Background: 5‐Fluorouracil (5‐FU) is administered with leucovorin (LV) to enhance clinical activity. However, simultaneous administration is not feasible due to their chemical incompatibility, so conditions for the maximum possible beneficial interaction cannot be met. To overcome this, we developed a novel all‐in‐one, pH neutral stable solution of 5‐FU plus LV with β‐cyclodextrin (termed Deflexifol) and assessed its safety and tolerability in a first‐in‐human phase I trial.
Methods: Patients with advanced solid malignancy received Deflexifol as weekly bolus (375–575 mg/m²) or two‐weekly 46 h infusion (1200–3600 mg/m²) for six cycles in a 3+3 dose escalation design. Adverse events, pharmacokinetics and tumor response rates were assessed by standard methods.
Results: Forty patients were treated (19 bolus, 21 infusional, median age 67) with no grade 4 adverse events reported.
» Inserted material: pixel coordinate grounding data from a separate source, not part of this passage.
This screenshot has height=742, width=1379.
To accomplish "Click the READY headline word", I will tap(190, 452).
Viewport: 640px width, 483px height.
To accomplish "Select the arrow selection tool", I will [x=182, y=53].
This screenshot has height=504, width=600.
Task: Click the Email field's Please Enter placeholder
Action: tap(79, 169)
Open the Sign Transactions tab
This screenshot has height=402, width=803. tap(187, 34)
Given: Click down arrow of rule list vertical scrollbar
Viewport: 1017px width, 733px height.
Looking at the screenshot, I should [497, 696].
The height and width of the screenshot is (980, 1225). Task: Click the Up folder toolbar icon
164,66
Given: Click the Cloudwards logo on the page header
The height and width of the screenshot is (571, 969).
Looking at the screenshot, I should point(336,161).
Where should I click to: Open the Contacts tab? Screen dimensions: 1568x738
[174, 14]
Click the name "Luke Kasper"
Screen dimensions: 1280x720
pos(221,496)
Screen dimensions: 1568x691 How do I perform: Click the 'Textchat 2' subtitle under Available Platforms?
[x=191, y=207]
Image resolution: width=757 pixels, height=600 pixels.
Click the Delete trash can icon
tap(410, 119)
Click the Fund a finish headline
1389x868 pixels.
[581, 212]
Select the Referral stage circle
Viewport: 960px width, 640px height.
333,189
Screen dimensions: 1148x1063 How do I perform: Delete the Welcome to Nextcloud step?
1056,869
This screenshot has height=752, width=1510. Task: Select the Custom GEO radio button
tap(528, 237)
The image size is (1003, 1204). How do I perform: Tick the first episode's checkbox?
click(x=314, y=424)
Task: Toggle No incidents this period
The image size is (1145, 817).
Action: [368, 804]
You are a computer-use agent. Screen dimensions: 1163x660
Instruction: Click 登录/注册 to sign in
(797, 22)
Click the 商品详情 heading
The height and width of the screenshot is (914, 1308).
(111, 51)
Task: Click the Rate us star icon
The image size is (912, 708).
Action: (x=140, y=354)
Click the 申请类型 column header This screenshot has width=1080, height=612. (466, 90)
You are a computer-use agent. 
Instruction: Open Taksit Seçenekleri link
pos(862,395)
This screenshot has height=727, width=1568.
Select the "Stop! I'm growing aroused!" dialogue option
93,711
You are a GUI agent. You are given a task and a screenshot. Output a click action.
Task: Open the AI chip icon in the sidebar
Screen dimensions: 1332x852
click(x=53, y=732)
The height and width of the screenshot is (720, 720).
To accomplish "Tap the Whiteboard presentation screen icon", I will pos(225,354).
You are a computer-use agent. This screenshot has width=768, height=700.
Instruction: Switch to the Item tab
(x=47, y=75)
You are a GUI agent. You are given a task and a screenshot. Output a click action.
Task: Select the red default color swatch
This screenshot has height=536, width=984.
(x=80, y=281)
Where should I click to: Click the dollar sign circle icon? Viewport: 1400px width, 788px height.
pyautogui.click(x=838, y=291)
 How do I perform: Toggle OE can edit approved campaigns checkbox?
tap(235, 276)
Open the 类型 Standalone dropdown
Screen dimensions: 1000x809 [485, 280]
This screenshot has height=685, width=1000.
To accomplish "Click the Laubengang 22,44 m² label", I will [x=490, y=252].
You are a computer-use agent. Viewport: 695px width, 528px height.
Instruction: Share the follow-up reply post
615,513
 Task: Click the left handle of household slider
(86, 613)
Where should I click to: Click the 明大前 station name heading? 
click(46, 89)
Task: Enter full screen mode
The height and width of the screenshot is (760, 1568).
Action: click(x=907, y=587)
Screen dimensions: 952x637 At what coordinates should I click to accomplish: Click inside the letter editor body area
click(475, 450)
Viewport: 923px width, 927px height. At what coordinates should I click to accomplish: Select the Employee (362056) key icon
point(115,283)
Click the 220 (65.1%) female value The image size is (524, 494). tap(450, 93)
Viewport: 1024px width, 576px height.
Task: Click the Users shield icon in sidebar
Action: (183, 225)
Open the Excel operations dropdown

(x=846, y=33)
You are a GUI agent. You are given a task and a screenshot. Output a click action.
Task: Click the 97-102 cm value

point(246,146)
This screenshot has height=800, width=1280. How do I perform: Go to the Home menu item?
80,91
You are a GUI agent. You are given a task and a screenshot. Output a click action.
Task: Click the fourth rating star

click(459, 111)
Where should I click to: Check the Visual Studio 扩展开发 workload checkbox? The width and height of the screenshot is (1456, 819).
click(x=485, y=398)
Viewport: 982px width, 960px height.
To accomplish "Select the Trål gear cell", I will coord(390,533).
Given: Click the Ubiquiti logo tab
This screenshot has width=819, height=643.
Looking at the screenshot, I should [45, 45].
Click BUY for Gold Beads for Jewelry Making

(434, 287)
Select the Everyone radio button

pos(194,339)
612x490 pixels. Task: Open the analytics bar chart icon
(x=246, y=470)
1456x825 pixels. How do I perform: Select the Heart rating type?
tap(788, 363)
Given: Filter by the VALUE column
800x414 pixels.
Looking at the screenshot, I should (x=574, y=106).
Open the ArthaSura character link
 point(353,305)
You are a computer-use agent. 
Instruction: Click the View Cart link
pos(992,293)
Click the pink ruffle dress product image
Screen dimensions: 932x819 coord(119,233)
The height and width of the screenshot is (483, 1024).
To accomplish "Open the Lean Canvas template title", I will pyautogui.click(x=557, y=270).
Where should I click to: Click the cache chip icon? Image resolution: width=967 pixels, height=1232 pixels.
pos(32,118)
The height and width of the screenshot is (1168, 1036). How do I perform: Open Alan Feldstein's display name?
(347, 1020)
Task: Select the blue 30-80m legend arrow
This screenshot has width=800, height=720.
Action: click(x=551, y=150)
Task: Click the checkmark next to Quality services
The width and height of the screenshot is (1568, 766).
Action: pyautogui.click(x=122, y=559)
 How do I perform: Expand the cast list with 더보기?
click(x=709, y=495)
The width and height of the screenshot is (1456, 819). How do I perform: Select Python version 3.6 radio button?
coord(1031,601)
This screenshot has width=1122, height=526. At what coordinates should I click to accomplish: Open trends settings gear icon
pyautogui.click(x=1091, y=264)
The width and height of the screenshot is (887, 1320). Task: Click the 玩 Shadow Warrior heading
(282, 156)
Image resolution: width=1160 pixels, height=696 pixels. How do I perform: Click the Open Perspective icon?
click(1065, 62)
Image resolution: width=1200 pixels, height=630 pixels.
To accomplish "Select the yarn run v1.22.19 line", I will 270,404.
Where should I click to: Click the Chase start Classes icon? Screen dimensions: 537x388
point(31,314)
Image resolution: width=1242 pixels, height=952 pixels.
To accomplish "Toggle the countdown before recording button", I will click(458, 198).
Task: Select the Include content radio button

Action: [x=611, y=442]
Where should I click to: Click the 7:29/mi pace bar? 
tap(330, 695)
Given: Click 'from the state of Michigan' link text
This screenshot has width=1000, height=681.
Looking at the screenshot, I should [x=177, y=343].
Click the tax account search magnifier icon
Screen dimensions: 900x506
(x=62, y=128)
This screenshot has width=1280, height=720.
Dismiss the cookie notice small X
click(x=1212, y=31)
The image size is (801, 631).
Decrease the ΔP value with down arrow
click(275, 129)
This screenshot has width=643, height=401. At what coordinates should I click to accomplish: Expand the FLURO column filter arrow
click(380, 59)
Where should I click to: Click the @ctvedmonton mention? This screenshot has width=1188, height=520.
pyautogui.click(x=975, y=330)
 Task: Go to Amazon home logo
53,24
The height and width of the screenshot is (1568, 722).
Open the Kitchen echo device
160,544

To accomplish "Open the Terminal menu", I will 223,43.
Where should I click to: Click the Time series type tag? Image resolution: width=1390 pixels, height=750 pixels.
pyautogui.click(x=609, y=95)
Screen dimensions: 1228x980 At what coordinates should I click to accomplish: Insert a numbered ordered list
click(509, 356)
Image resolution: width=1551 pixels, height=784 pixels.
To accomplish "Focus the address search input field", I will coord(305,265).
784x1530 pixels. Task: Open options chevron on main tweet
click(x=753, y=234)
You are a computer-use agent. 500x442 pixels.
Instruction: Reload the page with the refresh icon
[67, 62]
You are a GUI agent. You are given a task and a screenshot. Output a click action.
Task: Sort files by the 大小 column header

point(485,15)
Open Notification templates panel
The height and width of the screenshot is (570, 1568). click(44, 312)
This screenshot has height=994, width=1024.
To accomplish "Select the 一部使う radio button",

Dose‐limiting toxicities of grade 3 diarrhea and myelosuppression were reported for the bolus schedule at 575 mg/m2 (maximum tolerated dose 525 mg/m²), whereas none were reported for the infusional schedule. The recommended phase II infusional dose was declared as 3,000 mg/m², >25% that of 5‐FU used in standard‐of‐care regimens. Pharmacokinetic analyses showed evidence of inter‐patient variability, with no evidence of saturation in clearance, and a trend to linear increase in AUC with dose. Disease control rate was 64% despite most patients having failed previous 5‐FU regimens.
Conclusion: Deflexifol is safer and effective in bolus and infusion schedules at higher doses than that permitted by separate infusion of 5‐FU and LV. A phase II study evaluating Deflexifol is planned.